そうしていると、公安の人から合図が。……どうやら、見つけてあげられたみたいだ。
「……よし。あとは、大丈夫でしょうっ」
大体の的は絞った。あとはもう勘だ。勘に頼って、ただ海を泳いでいただけ。それで、ここだ! っと思ったところを潜ったら、二隻の舟だったものと彼女が見つかったから……。
何も言わなくなったわたしに、みんなは揃って首を傾げていたけれど、なんとなく察してくれたのか、それ以上聞いてくることはなかった。
「……ちょっと、部屋に行ってくるね?」
ちゃんと見つけてあげられたら、彼女にしたいことがあった。
そうみんなに告げ、急いで荷物を置いた部屋へと戻っていったらなんと! 顔に白い布をかけた人が倒れていた!! えっ、うそ。
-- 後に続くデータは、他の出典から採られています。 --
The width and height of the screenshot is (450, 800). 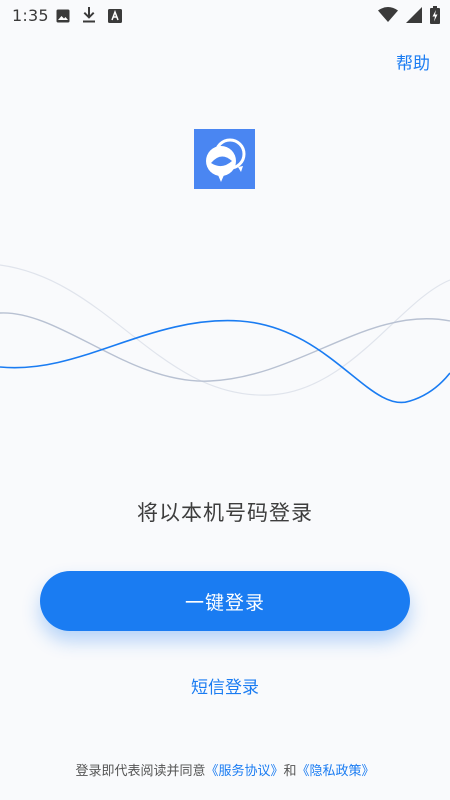 What do you see at coordinates (225, 347) in the screenshot?
I see `wave-grey` at bounding box center [225, 347].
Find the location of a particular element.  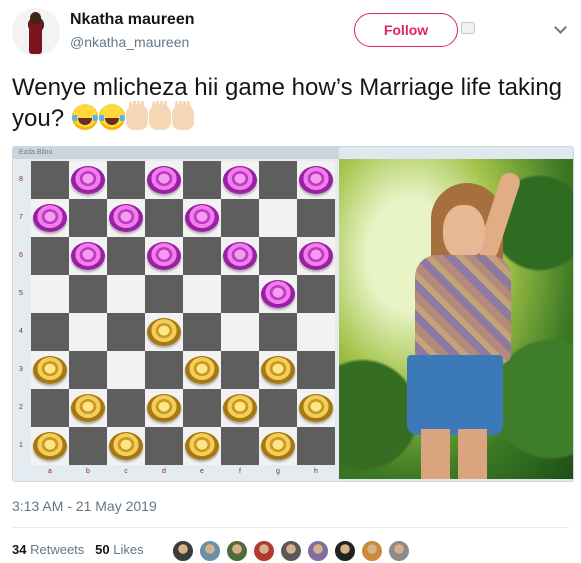

board-header: Ezda Bilou is located at coordinates (176, 153).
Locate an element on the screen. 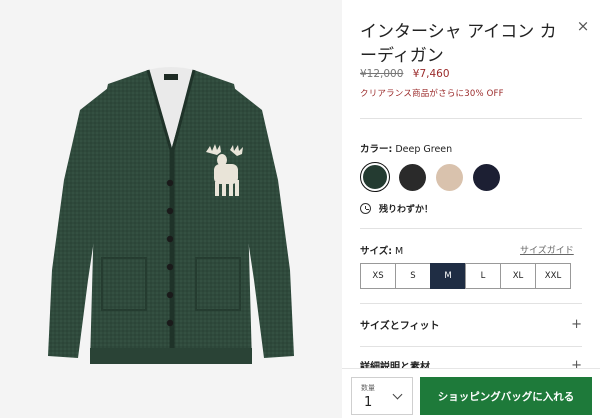  sale-price: ¥7,460 is located at coordinates (431, 74).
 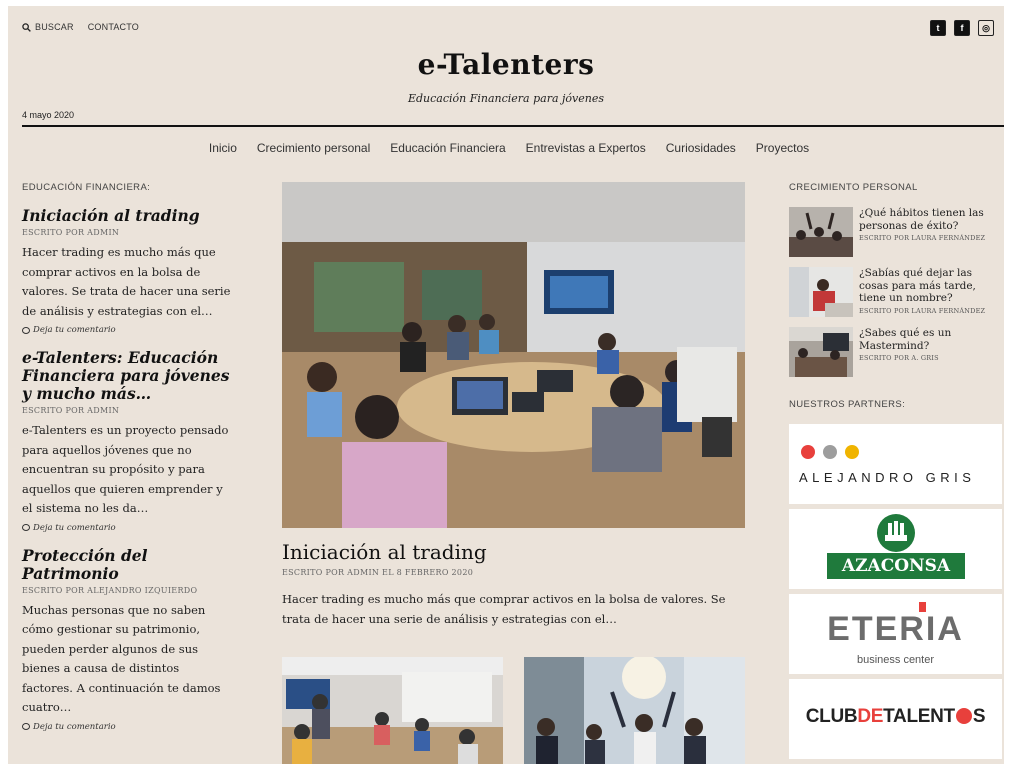 What do you see at coordinates (896, 566) in the screenshot?
I see `partner-name: AZACONSA` at bounding box center [896, 566].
どうしよう……! まさかわたし、殺人現場の第一発見者……!?
「って。 おーいヒナタくん。大丈夫か……?」
公安の人から服を借りたんだろう。だから一瞬、本気でそんなこと思ってしまったじゃないか。
未だ返事のない彼からは、ホカホカと湯気が上がっているようにみえる。……体も、少し赤いような。
「……えっ。 ちょ、ちょっとヒナタくん。本当に大丈夫……?」
「……逆上せた」
「ど、どうしてそんなになるまで浸かってたの……」
取り敢えず氷か何かを持ってこようと、部屋を出ようと立ち上がったら、足を引っ掛けられ転かされた。完全に油断してたせいで、床さんと熱い熱いキッス。
……ちょっと。人の唇をなんだと。これ以上低い鼻が真っ平らになったらどうしてくれるんだ。これはあれか? さっきの続きをここでしようってか? よっしゃその喧嘩買ってやる。元気なら手加減しねえ――
「……怒って、ますか」
……What's?
振り返ったそこには、頭からタオルを掛けて申し訳なさそうに俯いていらっしゃるヒナタくん。本当に彼が、今さっきわたしの足を引っ掛けたのだろうか。
「……怒ってはない」
「ほんとに……?」
母親に怒られる寸前の子どものように、小さく震えているこの子が。……違う。いや、引っ掛けたのは事実だけど。ただ、行ってしまうのを引き留めたかっただけ。離れて欲しく、なかっただけ。
「うんっ。全然怒ってないよ?」
ちょっと甘えたかっただけなんだよね。危うく第2ラウンドするところだった。まあ、顔面強打したから痛いけど。
「でも、なんで怒ってるなんて思ったの?」
「風呂に行ってって、……行かなかったから」
「いや。なぜそんなことで怒る……」
「へ、……変なスイッチ、入ってから、おかしくなった……から」
ここまでヘタレなのも珍しい。そんな彼に小さく笑いながら、未だ濡れている髪を拭いてあげる。
「ちゃんとあったまってきた?」
「……えっ」
「リンゴみたいなほっぺだし、逆上せるまで反省したみたいだから、大丈夫かな?」
「……あおい」
何よりも優先すべきだったのは、君があったまること。
もしかしたら今頃、風邪引いちゃってたかも知れない。せっかくの旅行が台無しになっちゃってたかも知れない。みんなに、迷惑かけちゃうかも、心配かけちゃうかも知れない。それは、君も嫌だもんね。